Однажды весенним днем, в воскресенье, она отпросилась с ребенком на руках погулять. Вышла в сквер у бывшего дома купца, где теперь размещался райисполком. Солнце пригревало, Алеша радостно гулил. И тут она увидела их. Василий выходил из дверей чайной. Не один. Рядом с ним шла женщина, молодая, рыжеволосая, в ярком, не по сезону, клетчатом пальто. Она что-то оживленно говорила, смеялась. А Василий, наклонившись к ней, улыбался той самой беззаботной, счастливой улыбкой, которую Надя когда-то приняла за любовь. Он держал за ручку маленькую девочку, лет двух. Девочка была поразительно, до боли, похожа на него: те же карие глаза с хитринкой, та же ямочка на подбородке.

Мир вокруг Нади на секунду замер, потом обрушился с оглушительным гулом. Она стояла, вжавшись спиной в ствол акации, не в силах пошевелиться. Сердце билось где-то в горле, перекрывая дыхание. Она видела, как Василий помог женщине и девочке сесть на лавочку, как купил у разносчика два стаканчика семечек, как сел рядом, обняв женщину за плечи.
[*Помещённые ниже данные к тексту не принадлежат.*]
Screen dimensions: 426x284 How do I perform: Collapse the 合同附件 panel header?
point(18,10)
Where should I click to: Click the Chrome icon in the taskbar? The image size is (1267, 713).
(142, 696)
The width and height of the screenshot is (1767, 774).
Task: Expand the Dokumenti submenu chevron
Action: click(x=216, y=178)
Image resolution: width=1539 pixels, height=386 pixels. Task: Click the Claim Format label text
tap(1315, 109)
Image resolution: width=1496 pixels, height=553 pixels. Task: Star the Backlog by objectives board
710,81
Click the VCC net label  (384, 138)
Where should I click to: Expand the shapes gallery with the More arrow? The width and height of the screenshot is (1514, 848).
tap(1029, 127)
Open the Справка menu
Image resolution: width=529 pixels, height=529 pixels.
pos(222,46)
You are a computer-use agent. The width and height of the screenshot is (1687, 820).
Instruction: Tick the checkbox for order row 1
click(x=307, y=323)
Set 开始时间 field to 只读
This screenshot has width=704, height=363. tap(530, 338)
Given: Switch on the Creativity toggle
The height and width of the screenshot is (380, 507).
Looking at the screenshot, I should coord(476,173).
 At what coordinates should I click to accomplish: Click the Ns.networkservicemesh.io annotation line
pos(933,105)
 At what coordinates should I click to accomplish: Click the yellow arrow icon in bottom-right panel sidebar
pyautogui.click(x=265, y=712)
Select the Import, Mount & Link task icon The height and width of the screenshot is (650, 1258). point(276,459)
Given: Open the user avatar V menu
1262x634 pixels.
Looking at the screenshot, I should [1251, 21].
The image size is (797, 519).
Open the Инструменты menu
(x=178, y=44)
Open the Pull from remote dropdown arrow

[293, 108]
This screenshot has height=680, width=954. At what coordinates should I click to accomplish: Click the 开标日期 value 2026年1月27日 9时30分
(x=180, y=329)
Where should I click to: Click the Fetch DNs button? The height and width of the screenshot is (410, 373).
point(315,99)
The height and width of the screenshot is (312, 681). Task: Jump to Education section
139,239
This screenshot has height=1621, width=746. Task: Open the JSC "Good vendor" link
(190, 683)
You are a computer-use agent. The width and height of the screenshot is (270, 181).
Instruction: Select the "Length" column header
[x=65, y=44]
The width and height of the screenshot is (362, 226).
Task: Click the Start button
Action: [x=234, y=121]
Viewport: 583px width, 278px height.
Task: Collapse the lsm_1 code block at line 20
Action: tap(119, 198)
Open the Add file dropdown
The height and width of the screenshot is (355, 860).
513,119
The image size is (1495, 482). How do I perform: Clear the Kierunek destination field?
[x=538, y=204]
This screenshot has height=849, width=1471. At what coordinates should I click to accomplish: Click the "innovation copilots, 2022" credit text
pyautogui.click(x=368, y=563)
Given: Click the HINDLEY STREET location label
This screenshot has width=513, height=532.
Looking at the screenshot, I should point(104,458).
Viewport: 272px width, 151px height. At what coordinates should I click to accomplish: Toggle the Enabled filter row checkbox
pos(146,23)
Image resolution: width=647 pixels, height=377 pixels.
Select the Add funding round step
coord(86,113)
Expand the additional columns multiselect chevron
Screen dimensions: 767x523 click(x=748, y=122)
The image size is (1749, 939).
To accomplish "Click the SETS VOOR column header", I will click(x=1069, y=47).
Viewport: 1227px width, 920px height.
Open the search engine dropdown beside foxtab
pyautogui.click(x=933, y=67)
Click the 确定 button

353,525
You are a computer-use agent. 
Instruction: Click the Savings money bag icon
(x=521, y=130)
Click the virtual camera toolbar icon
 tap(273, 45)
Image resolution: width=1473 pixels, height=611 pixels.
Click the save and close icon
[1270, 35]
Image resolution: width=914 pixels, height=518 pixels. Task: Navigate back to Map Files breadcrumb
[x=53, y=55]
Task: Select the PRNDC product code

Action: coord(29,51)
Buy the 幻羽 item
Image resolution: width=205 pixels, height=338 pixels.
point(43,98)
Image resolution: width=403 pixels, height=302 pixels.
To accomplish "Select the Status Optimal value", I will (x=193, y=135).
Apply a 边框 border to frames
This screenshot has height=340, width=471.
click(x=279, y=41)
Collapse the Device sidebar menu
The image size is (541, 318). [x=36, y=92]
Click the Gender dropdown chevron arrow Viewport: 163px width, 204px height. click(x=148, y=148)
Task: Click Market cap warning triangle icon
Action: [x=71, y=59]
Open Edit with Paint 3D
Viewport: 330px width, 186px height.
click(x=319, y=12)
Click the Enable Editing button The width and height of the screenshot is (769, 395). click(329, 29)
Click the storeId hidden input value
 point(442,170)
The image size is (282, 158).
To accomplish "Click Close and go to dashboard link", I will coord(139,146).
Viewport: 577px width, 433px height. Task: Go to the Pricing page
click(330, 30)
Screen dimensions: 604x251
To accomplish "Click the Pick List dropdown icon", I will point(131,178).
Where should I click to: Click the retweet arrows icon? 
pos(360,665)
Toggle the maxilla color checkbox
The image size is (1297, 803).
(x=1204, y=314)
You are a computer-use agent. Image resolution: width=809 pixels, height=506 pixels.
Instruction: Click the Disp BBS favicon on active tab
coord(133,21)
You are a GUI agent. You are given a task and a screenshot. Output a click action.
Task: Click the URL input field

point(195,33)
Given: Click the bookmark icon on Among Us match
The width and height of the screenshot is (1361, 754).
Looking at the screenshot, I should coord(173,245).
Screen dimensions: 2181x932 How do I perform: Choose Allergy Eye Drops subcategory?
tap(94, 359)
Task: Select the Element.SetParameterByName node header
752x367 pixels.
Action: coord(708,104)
Она не помнила, как добралась домой. Алеша на руках хныкал, но она не слышала. В комнате было пусто. Она опустилась на кровать, прижала сына к себе, и только тогда началась дрожь — мелкая, неконтролируемая, сотрясающая все тело. Предательство. Вот оно. Не громкое, не с криками, а такое тихое, бытовое, наглое. У него была другая семья. Другая женщина. Другая дочь. А она, Надя, с ее тяжелым бытом, вечными проблемами и нерадостным лицом, была лишь обузой, которую он нес по инерции, по слабости характера.

В тот вечер Василий вернулся как ни в чем не бывало, с гостинцем для Алеши — дешевой свистулькой. Он что-то весело рассказывал про работу. Надя молчала. Она смотрела на него, и в ее взгляде не было ни гнева, ни слез. Была лишь ледяная, окончательная ясность.

— Я видела тебя сегодня, — сказала она ровным, чужим голосом. — У чайной. С ней. С девочкой.
Василий замер. Улыбка сползла с его лица, сменившись сначала недоумением, потом испугом, потом виноватой гримасой.
— Наденька… это… ты не так поняла. Это знакомая, коллега. Дочку просто погулять вывели…
— Она на тебя похожа. Как две капли воды.
Он замолчал. Потом сел на стул, опустил голову в руки.
— Это было… давно. Еще до тебя. Я не знал, что… что она беременна. Потом она нашла меня. Девочку зовут Валя.
— Сколько ей?
— Два с половиной.
Значит, девочка родилась уже после их свадьбы. После того, как он клялся ей в верности. Глыба льда в груди Нади стала еще больше, еще тяжелее.
— И что теперь? — спросила она, и ее собственное спокойствие пугало ее.
— Не знаю… — простонал Василий. — Она не требует ничего. Так… видимся иногда. Ты же не ревнуешь? Мы с тобой — семья. А это так… глупость молодости.

Он подошел, попытался обнять ее. Но Надя отстранилась, как от чумного. В его глазах мелькнуло раздражение.
— Да что ты вот так сразу! Я же не бросил тебя! Живешь тут, сын у тебя есть! Чего еще надо-то? Все мужики так!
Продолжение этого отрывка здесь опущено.